TEXT EXTRACT:
Stop the coin abuse NOW
August 27, 2007

I'm flippin' angry. It has to stop. The shameless abuse of collectible coins has to end. I called this blog "The Flip Side" after a column I used to write, but I never advocated the flipping of coins and particularly not rare ones such as the 1913 Liberty Head nickel.

If you haven't read about it, recently an announcer at a television station in Milwaukee, having been handed the Bebee specimen of the famed 1913 Liberty Head nickel, decided it would be fun (much to the shock and surprise of those around him) to flip the coin while on air. Fortunately he caught, and fortunately the coin was in a Kointain capsule that helped protect. But still...

Interestingly, the coin in question has an earlier tie to Milwaukee and a different kind of abuse. There are only five specimens of the 1913 Liberty Head nickel known, and all bring big money when offered for sale. The Bebee specimen is so-called because a coin dealer named Aubrey Bebee once owned it. Earlier, however, it was known as the McDermott specimen, having been named after its prior owner, J.V. McDermott, a hard-drinking coin dealer from Milwaukee. Shown is Bebee with the coin in a holder that underneath the tape bears McDermott's name.

PROBLEMS TO SOLVE:
• a. In the blog post about coin abuse, who was J.V. McDermott?
• b. In the listing below, begin at the line that contains "Given: Click the JPG" and stop after the line that contains "pyautogui.click(x=584, y=164)". Arrange those lines as a JSON list of strings, one string per line, leaving out blank lines.

MATERIALS PROVIDED:
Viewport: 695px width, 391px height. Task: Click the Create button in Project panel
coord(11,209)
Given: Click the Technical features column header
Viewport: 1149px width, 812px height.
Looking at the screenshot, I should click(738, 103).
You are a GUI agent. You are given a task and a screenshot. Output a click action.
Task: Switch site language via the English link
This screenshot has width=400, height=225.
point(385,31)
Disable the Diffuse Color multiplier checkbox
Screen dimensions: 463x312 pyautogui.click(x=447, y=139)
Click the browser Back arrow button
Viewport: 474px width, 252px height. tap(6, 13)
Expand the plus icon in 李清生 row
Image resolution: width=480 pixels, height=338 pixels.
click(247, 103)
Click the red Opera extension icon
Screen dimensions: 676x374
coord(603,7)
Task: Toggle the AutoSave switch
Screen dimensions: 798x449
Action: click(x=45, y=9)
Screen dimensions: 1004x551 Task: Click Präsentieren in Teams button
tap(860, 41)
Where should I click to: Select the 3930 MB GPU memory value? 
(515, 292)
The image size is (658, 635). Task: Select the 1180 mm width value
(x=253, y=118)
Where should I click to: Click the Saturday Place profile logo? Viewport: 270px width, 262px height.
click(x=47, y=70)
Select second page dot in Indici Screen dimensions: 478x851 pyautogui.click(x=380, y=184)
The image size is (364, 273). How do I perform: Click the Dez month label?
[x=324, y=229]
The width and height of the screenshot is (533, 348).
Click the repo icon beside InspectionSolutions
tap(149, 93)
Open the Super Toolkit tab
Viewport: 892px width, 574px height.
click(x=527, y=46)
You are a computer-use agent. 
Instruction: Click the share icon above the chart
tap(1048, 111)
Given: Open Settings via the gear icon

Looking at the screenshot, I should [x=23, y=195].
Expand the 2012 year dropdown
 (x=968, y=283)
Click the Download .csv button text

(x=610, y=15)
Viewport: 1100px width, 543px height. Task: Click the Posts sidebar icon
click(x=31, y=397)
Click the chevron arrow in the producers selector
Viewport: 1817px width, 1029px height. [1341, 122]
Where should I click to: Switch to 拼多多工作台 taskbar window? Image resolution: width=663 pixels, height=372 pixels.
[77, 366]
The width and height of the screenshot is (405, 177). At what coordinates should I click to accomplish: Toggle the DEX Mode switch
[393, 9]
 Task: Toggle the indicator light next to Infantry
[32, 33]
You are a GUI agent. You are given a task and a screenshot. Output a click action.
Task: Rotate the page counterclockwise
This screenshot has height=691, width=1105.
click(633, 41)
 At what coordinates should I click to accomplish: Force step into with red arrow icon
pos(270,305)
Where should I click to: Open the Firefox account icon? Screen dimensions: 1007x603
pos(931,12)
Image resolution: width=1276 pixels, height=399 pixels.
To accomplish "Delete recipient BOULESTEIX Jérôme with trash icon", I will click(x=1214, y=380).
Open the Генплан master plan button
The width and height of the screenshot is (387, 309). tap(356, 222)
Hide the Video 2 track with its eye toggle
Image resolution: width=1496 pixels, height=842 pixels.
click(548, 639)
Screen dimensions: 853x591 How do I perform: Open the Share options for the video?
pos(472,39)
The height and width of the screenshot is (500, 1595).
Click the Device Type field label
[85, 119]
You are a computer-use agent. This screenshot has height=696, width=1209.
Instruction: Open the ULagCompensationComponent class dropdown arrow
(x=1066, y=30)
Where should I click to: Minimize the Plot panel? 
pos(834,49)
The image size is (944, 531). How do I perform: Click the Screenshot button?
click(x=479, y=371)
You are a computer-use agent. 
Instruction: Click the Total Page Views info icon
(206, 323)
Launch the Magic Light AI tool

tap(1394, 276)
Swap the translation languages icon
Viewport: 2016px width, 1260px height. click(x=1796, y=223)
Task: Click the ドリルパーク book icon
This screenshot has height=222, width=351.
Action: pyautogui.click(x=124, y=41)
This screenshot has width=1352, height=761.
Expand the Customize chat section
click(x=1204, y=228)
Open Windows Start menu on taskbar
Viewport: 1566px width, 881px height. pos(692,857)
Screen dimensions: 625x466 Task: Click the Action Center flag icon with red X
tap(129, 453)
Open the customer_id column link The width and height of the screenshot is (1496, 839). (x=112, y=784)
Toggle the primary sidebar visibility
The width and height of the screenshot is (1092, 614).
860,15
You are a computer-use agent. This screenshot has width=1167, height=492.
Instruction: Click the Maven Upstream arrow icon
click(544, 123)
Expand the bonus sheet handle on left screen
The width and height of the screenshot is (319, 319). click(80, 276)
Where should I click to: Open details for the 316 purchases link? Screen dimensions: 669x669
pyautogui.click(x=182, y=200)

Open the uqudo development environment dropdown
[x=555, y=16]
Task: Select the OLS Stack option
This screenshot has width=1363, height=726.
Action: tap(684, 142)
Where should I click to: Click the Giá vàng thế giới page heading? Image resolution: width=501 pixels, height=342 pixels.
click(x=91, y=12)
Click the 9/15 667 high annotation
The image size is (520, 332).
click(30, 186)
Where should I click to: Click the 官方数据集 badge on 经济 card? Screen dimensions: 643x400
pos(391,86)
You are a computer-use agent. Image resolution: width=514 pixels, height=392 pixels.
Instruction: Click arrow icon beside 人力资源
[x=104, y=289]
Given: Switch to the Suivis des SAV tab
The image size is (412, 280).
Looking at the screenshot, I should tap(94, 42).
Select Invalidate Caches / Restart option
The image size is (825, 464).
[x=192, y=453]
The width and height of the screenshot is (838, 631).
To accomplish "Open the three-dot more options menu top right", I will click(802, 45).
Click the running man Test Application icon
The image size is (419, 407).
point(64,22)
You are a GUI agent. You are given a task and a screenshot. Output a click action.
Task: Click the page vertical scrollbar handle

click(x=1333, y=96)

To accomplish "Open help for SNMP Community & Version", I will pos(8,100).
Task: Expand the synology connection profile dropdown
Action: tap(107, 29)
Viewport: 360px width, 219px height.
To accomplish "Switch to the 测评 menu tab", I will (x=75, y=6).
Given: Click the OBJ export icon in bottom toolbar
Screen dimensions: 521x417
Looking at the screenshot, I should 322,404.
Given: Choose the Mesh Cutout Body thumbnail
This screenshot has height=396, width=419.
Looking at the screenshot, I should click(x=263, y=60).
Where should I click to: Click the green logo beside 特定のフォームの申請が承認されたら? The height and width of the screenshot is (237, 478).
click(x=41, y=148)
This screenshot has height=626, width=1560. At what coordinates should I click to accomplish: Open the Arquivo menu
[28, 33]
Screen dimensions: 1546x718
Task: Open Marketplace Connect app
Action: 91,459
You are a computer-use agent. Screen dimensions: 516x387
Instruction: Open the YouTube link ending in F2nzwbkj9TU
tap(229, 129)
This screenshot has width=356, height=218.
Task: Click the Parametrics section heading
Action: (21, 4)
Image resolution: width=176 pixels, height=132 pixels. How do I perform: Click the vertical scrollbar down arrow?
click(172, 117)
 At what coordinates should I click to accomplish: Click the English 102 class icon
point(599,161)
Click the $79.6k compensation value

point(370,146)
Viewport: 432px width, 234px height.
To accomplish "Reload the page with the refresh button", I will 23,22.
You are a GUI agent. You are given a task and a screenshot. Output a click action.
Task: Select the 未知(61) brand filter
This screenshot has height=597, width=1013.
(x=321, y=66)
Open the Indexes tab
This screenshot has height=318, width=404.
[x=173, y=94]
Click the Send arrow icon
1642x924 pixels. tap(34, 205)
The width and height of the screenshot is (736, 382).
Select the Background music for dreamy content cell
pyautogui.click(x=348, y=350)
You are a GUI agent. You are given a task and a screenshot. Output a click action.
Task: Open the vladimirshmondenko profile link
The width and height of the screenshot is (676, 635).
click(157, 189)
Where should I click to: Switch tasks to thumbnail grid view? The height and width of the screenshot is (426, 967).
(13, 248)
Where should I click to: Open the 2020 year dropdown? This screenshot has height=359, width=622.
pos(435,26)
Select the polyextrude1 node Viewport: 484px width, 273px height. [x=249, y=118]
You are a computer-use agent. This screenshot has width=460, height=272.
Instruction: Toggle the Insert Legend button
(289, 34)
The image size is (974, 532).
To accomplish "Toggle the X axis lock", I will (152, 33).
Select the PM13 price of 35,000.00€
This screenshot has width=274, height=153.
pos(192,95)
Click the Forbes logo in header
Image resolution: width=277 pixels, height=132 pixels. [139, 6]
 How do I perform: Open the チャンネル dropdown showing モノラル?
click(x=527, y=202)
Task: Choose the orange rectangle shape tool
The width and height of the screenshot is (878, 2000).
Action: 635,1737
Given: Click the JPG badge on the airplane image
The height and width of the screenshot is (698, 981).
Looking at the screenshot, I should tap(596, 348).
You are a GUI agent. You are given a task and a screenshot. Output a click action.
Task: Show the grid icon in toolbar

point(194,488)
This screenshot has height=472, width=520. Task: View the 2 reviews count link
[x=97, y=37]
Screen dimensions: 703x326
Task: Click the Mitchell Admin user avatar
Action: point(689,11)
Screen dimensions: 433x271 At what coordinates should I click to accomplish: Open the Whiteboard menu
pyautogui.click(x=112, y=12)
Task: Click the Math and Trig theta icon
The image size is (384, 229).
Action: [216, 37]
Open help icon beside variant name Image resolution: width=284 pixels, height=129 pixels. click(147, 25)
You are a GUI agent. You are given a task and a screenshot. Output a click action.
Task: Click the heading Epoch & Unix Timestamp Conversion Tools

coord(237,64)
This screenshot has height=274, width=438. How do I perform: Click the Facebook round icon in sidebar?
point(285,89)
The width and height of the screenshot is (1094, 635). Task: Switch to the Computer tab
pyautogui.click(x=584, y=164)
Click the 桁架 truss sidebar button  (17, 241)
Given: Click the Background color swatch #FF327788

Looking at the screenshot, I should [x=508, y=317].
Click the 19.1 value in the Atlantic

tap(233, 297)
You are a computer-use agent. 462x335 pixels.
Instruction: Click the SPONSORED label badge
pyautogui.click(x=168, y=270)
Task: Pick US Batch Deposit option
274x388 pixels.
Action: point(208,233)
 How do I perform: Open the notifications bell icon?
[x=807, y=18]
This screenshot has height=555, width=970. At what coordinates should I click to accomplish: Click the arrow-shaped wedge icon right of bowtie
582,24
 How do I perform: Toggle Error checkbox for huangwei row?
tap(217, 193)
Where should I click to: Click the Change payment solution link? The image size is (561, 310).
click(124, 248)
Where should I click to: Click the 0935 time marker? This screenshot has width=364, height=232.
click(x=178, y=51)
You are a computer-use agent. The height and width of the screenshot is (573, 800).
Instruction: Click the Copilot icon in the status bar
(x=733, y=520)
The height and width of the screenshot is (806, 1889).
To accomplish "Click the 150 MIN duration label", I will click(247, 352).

ANSWERS FOR THE TASKS:
• a. A hard-drinking coin dealer from Milwaukee.

• b.
[
  "Given: Click the JPG badge on the airplane image",
  "The height and width of the screenshot is (698, 981).",
  "Looking at the screenshot, I should tap(596, 348).",
  "You are a GUI agent. You are given a task and a screenshot. Output a click action.",
  "Task: Show the grid icon in toolbar",
  "point(194,488)",
  "This screenshot has height=472, width=520. Task: View the 2 reviews count link",
  "[x=97, y=37]",
  "Screen dimensions: 703x326",
  "Task: Click the Mitchell Admin user avatar",
  "Action: point(689,11)",
  "Screen dimensions: 433x271 At what coordinates should I click to accomplish: Open the Whiteboard menu",
  "pyautogui.click(x=112, y=12)",
  "Task: Click the Math and Trig theta icon",
  "The image size is (384, 229).",
  "Action: [216, 37]",
  "Open help icon beside variant name Image resolution: width=284 pixels, height=129 pixels. click(147, 25)",
  "You are a GUI agent. You are given a task and a screenshot. Output a click action.",
  "Task: Click the heading Epoch & Unix Timestamp Conversion Tools",
  "coord(237,64)",
  "This screenshot has height=274, width=438. How do I perform: Click the Facebook round icon in sidebar?",
  "point(285,89)",
  "The width and height of the screenshot is (1094, 635). Task: Switch to the Computer tab",
  "pyautogui.click(x=584, y=164)"
]